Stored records
--------

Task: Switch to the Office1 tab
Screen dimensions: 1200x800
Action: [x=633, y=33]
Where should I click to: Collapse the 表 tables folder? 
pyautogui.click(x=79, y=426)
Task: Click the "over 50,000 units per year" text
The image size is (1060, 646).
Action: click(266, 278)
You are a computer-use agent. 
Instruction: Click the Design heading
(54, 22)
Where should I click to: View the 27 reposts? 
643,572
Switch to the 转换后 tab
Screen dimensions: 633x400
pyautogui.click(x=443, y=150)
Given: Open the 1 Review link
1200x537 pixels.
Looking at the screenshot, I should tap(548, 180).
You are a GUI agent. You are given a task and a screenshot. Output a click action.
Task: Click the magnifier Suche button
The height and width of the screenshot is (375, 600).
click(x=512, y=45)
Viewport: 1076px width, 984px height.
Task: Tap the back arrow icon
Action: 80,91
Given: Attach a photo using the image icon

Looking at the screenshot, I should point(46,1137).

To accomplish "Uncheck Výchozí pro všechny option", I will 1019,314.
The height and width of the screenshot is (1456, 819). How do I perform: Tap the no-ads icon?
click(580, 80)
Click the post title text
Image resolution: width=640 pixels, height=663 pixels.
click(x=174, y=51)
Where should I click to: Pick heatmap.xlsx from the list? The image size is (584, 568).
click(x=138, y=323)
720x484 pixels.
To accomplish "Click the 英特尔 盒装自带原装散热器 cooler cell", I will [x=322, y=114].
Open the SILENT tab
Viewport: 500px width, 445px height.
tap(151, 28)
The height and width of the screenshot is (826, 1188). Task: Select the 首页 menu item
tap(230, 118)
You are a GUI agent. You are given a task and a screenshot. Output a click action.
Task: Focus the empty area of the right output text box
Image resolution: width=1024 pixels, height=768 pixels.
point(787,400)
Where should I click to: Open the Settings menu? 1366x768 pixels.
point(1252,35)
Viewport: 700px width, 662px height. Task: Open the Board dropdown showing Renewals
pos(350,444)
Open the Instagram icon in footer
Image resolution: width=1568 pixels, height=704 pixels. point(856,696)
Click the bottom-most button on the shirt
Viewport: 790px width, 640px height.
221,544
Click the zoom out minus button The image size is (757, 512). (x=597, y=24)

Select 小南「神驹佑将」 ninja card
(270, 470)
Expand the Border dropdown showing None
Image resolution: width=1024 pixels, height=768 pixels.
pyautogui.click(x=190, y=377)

--------

An exact transcription of all the records is required.

Task: Switch to the Office1 tab
Screen dimensions: 1200x800
Action: [x=633, y=33]
Where should I click to: Collapse the 表 tables folder? 
pyautogui.click(x=79, y=426)
Task: Click the "over 50,000 units per year" text
The image size is (1060, 646).
Action: click(266, 278)
You are a computer-use agent. 
Instruction: Click the Design heading
(54, 22)
Where should I click to: View the 27 reposts? 
643,572
Switch to the 转换后 tab
Screen dimensions: 633x400
pyautogui.click(x=443, y=150)
Given: Open the 1 Review link
1200x537 pixels.
Looking at the screenshot, I should tap(548, 180).
You are a GUI agent. You are given a task and a screenshot. Output a click action.
Task: Click the magnifier Suche button
The height and width of the screenshot is (375, 600).
click(x=512, y=45)
Viewport: 1076px width, 984px height.
Task: Tap the back arrow icon
Action: 80,91
Given: Attach a photo using the image icon

Looking at the screenshot, I should point(46,1137).

To accomplish "Uncheck Výchozí pro všechny option", I will 1019,314.
The height and width of the screenshot is (1456, 819). How do I perform: Tap the no-ads icon?
click(580, 80)
Click the post title text
Image resolution: width=640 pixels, height=663 pixels.
click(x=174, y=51)
Where should I click to: Pick heatmap.xlsx from the list? The image size is (584, 568).
click(x=138, y=323)
720x484 pixels.
To accomplish "Click the 英特尔 盒装自带原装散热器 cooler cell", I will [x=322, y=114].
Open the SILENT tab
Viewport: 500px width, 445px height.
tap(151, 28)
The height and width of the screenshot is (826, 1188). Task: Select the 首页 menu item
tap(230, 118)
You are a GUI agent. You are given a task and a screenshot. Output a click action.
Task: Focus the empty area of the right output text box
Image resolution: width=1024 pixels, height=768 pixels.
point(787,400)
Where should I click to: Open the Settings menu? 1366x768 pixels.
point(1252,35)
Viewport: 700px width, 662px height. Task: Open the Board dropdown showing Renewals
pos(350,444)
Open the Instagram icon in footer
Image resolution: width=1568 pixels, height=704 pixels. point(856,696)
Click the bottom-most button on the shirt
Viewport: 790px width, 640px height.
221,544
Click the zoom out minus button The image size is (757, 512). (x=597, y=24)

Select 小南「神驹佑将」 ninja card
(270, 470)
Expand the Border dropdown showing None
Image resolution: width=1024 pixels, height=768 pixels.
pyautogui.click(x=190, y=377)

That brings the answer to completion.